In Italia ogni anno circa 4.000 persone si suicidano. Se consideriamo i tentativi di suicidio e i comportamenti autolesivi ci rendiamo immediatamente conto di quanto il problema sia rilevante; Terapia cognitivo comportamentale breve per la prevenzione del suicidio affronta proprio queste tematiche.
Dagli studi compiuti, sono emerse diverse tendenze nei trattamenti che prevengono efficacemente i tentativi di suicidio. In particolare, le terapie cognitivo-comportamentali presentano diverse somiglianze che sembrano essenziali per prevenire il suicidio: un modello teorico; la manualizzazione e la fedeltà clinica; l’enfasi sull’aderenza del paziente; l’allenamento delle competenze; il rispetto dell’autonomia del paziente; la capacità di gestione delle crisi; e un format che preveda la terapia individuale.
Il corposo manuale di Bryan e Rudd illustra la terapia cognitivo comportamentale breve per la prevenzione del suicidio (BCBT), un approccio psicoterapeutico innovativo fondato su solide evidenze empiriche.
I due autori descrivono tutte le procedure e gli interventi che compongono il protocollo.
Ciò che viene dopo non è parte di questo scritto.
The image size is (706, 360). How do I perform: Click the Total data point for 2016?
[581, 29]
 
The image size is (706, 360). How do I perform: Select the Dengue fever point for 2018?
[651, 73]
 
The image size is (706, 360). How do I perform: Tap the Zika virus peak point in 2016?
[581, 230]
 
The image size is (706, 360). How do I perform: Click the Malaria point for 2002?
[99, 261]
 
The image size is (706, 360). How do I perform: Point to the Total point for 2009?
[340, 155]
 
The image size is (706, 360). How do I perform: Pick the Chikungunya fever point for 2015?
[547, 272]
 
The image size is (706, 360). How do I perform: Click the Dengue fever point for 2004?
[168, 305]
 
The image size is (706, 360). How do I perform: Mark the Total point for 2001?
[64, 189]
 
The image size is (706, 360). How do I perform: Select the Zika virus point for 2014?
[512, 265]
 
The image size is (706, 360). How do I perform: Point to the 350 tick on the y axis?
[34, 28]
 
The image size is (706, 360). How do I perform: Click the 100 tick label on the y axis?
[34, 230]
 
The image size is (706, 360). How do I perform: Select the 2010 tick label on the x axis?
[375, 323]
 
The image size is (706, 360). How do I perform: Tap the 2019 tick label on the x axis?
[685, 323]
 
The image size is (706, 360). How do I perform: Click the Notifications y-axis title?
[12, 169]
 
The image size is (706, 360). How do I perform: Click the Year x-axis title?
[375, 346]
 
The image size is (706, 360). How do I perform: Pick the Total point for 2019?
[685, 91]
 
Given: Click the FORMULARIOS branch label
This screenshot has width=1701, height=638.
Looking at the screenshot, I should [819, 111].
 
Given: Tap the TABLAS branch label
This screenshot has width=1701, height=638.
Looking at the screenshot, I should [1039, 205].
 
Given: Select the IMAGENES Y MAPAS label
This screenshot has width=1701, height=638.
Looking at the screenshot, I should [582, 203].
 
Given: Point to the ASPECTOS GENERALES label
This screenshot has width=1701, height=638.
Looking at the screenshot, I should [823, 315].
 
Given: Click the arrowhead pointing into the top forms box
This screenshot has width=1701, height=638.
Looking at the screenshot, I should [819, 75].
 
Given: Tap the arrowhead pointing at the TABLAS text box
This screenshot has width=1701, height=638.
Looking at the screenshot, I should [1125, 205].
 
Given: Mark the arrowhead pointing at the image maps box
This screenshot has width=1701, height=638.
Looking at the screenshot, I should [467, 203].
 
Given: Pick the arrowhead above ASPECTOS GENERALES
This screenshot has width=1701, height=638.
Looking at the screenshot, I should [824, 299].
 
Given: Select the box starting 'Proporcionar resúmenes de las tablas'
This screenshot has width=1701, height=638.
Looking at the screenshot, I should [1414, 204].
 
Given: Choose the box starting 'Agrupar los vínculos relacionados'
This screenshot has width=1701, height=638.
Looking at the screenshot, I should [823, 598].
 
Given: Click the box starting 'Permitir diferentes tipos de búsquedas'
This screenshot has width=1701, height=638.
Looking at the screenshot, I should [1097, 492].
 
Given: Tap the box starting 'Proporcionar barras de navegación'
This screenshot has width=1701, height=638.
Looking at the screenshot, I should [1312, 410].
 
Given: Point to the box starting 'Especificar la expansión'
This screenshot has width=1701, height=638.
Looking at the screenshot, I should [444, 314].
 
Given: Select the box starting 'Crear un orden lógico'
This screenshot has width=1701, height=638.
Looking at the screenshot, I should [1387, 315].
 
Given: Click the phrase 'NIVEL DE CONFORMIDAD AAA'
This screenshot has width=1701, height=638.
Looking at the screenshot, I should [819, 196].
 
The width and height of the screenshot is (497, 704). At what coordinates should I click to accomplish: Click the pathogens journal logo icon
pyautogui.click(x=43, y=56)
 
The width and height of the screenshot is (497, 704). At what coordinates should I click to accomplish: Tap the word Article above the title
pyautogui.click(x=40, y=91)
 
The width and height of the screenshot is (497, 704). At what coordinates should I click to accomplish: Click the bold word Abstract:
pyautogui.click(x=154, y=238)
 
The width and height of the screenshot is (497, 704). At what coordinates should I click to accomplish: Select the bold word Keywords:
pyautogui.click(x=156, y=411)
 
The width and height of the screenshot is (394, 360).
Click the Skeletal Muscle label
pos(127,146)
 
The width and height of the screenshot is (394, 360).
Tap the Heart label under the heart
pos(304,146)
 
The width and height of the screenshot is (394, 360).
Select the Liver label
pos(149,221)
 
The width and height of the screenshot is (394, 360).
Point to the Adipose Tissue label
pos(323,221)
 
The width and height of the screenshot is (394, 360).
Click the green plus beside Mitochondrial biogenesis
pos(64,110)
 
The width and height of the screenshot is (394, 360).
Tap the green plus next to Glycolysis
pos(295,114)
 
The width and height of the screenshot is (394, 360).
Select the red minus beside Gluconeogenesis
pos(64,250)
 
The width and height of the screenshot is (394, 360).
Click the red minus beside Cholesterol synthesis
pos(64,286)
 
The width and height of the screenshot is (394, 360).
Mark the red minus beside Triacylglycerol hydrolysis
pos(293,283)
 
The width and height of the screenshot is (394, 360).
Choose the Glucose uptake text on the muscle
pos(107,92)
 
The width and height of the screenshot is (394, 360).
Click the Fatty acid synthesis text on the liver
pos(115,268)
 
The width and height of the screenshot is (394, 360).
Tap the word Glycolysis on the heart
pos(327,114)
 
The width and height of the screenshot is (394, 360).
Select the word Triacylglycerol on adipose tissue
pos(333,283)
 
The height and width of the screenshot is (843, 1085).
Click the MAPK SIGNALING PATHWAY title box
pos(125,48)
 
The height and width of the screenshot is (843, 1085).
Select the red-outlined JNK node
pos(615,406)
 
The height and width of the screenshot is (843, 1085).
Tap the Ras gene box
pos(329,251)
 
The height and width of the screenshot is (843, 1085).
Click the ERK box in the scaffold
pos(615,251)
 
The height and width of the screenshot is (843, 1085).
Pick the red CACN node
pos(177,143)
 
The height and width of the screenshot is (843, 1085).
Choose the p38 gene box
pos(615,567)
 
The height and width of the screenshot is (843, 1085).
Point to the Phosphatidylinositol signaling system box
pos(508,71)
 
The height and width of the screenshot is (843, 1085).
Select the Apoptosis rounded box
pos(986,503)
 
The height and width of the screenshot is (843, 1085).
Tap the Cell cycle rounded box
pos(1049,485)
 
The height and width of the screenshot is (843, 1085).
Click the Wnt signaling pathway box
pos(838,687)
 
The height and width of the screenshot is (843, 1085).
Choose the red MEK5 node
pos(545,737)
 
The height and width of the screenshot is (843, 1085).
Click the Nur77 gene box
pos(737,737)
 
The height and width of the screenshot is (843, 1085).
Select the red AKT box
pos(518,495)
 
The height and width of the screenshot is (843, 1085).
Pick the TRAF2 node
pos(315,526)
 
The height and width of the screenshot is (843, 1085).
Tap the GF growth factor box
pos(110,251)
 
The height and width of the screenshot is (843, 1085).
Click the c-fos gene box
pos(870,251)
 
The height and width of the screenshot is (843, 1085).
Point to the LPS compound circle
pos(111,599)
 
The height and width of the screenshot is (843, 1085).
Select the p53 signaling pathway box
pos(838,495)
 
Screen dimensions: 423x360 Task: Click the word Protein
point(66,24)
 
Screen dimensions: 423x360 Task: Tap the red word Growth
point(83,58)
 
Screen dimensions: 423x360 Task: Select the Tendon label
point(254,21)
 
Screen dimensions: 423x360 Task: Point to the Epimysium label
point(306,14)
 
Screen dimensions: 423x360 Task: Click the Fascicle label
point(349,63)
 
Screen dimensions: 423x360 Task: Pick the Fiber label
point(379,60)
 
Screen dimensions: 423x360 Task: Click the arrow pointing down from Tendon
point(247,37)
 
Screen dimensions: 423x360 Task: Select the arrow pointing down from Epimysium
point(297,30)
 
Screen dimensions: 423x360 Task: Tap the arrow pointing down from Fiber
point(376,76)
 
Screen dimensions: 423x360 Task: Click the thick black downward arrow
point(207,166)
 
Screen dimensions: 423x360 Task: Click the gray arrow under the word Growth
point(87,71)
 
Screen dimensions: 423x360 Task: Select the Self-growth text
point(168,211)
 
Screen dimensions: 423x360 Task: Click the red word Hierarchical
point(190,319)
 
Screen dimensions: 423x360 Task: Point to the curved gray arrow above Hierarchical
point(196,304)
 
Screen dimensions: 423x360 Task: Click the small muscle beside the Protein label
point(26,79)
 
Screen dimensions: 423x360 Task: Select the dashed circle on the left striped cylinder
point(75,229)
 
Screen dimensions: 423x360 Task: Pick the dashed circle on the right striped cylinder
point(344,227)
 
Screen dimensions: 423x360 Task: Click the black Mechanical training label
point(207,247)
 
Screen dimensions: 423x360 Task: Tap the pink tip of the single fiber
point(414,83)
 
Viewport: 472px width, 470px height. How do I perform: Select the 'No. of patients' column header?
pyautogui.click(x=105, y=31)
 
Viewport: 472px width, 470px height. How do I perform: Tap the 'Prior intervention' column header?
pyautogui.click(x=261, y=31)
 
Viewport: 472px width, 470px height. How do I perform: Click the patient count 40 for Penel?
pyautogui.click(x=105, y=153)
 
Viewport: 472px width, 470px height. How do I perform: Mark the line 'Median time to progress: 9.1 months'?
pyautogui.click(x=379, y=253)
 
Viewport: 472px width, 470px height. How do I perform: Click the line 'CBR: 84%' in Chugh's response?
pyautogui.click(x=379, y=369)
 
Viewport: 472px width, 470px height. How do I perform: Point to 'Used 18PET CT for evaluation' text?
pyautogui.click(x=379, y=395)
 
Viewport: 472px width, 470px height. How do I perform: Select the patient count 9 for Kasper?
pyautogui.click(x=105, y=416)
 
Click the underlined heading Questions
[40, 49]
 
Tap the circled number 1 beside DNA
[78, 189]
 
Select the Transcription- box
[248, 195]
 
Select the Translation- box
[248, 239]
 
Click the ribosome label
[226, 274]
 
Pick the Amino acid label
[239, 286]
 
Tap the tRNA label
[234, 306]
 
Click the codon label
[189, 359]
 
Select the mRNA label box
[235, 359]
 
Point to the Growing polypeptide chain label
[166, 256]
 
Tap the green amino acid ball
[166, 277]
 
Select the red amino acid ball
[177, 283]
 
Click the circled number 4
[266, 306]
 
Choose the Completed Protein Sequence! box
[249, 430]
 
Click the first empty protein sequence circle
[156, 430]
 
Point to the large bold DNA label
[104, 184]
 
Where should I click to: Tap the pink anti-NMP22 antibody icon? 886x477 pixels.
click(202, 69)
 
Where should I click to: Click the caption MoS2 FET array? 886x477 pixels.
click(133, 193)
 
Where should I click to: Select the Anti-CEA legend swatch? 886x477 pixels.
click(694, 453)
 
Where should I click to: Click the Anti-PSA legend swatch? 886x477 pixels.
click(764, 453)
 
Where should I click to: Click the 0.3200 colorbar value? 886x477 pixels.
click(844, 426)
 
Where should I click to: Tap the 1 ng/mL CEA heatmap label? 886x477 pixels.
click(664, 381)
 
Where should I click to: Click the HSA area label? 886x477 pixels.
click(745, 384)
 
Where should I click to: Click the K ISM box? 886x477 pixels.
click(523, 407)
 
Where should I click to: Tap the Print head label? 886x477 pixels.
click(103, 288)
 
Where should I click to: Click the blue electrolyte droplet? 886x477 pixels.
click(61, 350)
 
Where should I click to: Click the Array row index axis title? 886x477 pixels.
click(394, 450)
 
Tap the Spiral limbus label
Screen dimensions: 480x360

La prima parte di questo manuale fornisce una discussione sui principi teorici e concettuali alla base dell’approccio e della sua implementazione.
La seconda parte si concentra sulla prima seduta, la più strutturata dell’intero trattamento.
La parte terza descrive le procedure e gli interventi della prima fase della BCBT, che generalmente abbraccia le sedute dalla due alla cinque.
La quarta parte del manuale illustra le procedure e gli interventi che compongono la seconda fase del protocollo. In questa fase del trattamento, l’attenzione si sposta sul sistema di convinzioni suicidarie del paziente, ipotesi e credenze di base che sostengono pensieri e comportamenti legati al suicidio.
L’attività di prevenzione delle ricadute è svolta nelle sedute undici e dodici con esercizi d’immaginazione guidata.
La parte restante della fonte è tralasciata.